**TASK STATEMENT**
Provide the number of lines of the records that include "agent", with no other content.

======== SOURCE DATA

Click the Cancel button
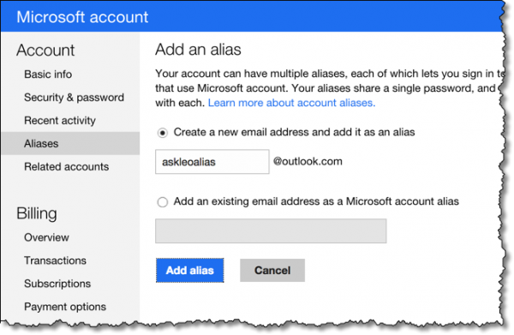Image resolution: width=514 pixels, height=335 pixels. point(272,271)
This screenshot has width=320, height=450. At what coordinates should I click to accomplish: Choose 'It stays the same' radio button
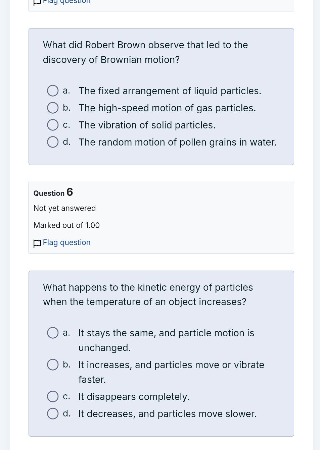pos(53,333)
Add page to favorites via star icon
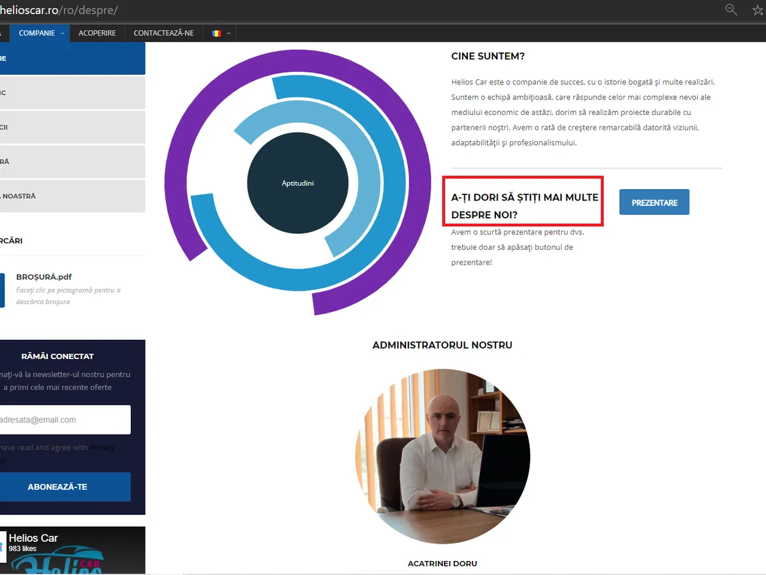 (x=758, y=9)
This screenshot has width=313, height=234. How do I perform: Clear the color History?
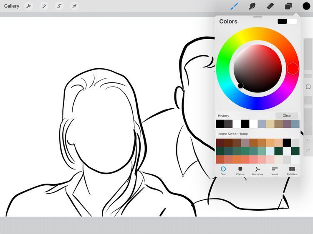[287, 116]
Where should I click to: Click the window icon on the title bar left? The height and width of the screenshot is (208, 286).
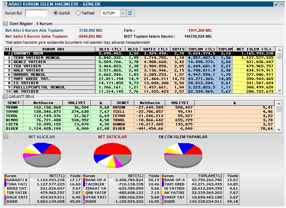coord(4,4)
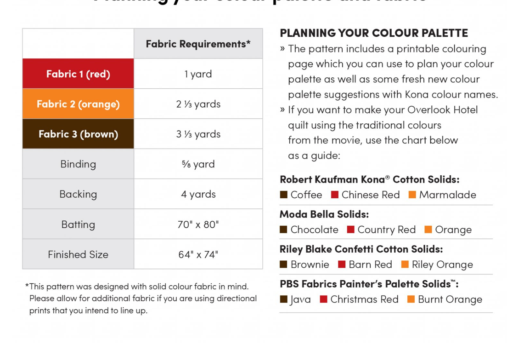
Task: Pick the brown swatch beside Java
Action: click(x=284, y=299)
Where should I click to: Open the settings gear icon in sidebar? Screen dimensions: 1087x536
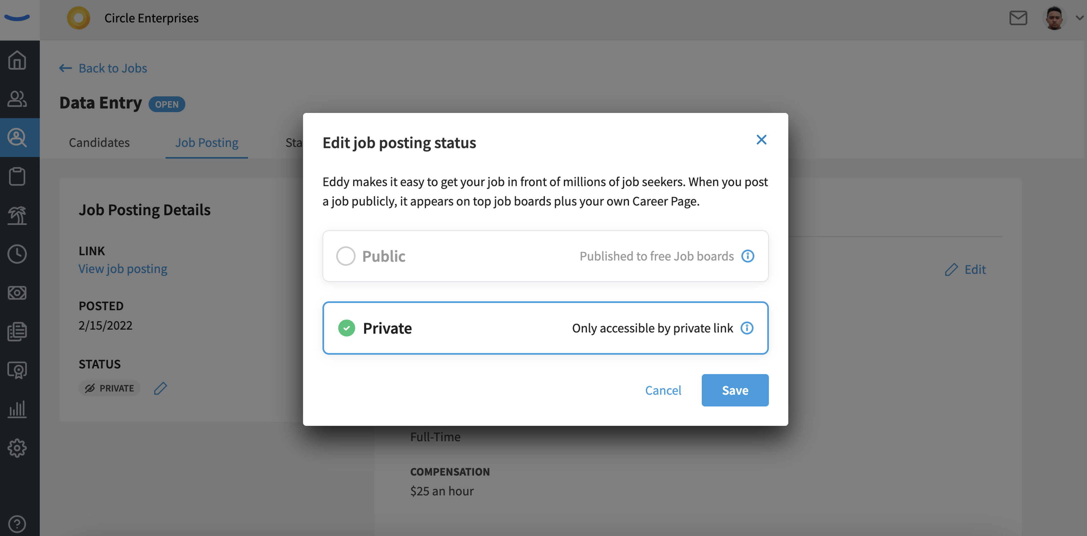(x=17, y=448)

================
======== SOURCE DATA

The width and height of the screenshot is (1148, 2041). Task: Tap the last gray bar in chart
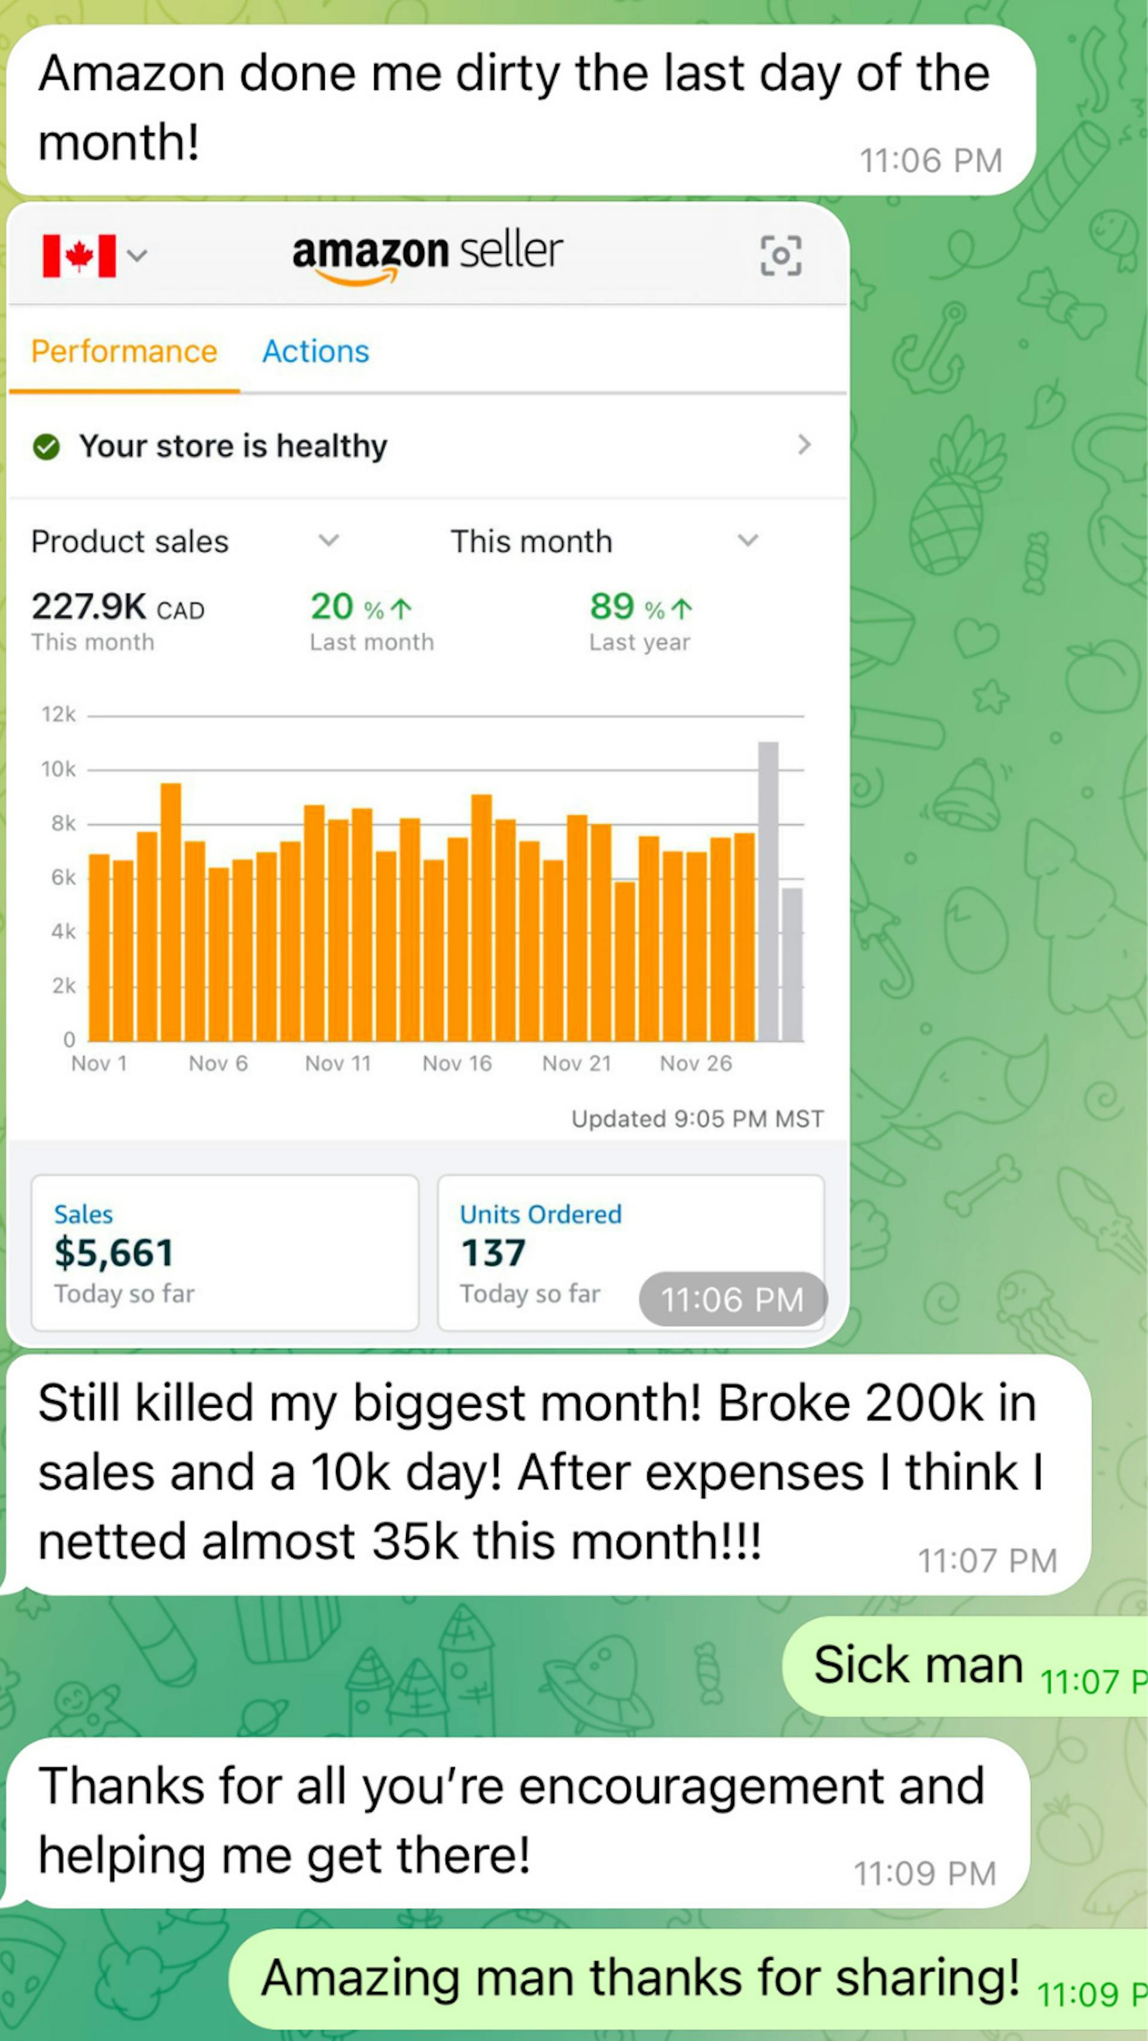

================
======== SOURCE DATA

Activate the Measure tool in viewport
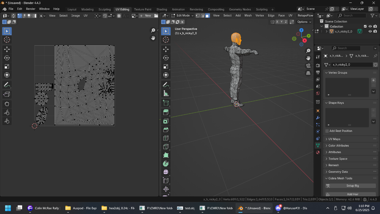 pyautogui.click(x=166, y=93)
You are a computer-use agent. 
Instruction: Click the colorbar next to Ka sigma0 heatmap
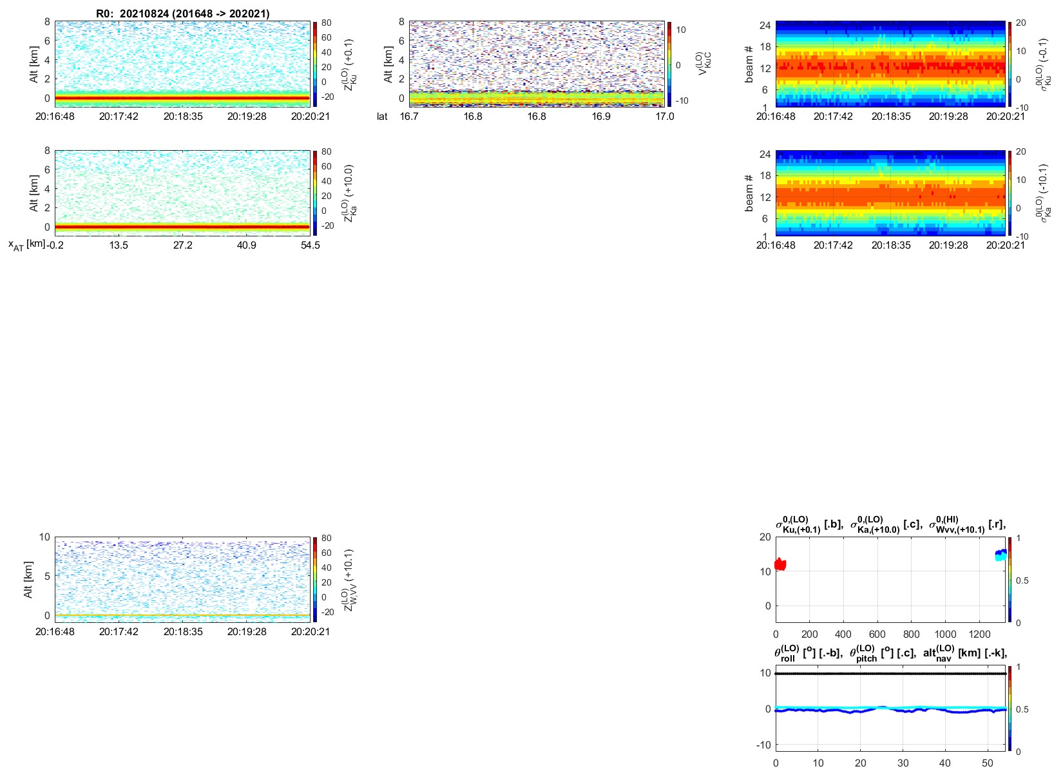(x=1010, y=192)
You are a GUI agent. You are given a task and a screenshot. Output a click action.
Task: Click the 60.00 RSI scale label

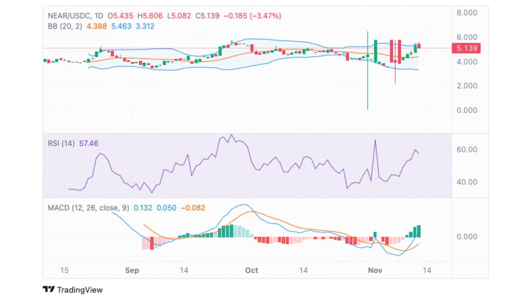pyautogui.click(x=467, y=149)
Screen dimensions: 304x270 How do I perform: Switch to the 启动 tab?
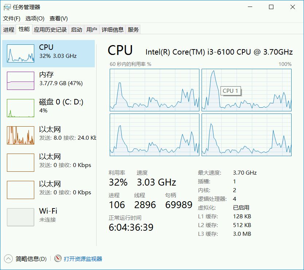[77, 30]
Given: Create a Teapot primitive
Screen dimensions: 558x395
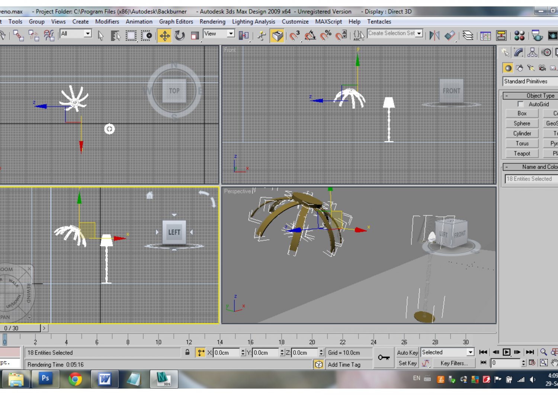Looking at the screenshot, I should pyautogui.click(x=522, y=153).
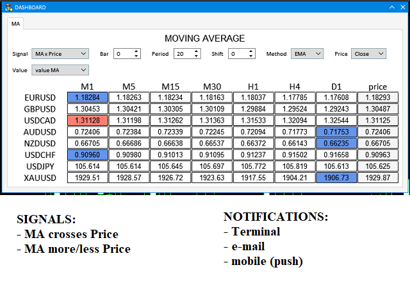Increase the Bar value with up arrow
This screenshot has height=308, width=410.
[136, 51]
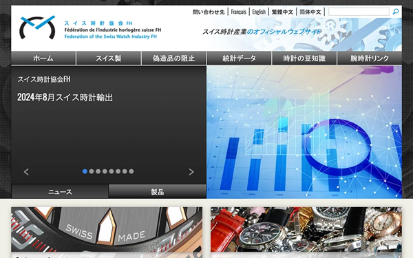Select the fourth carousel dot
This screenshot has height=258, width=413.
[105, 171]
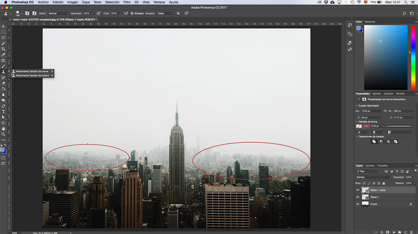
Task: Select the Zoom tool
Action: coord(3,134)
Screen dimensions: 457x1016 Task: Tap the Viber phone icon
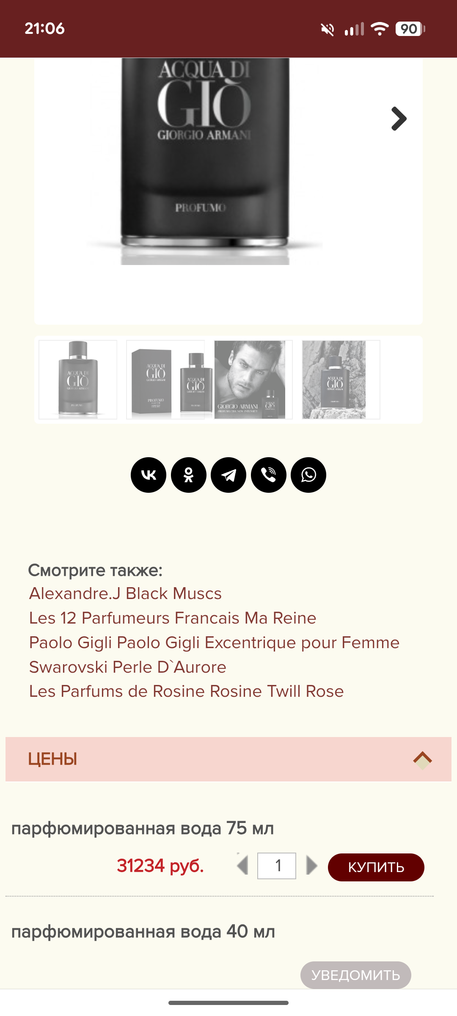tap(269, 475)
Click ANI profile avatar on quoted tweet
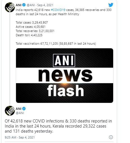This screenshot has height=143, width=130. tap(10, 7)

================

**EXERCISE SOLUTION**
2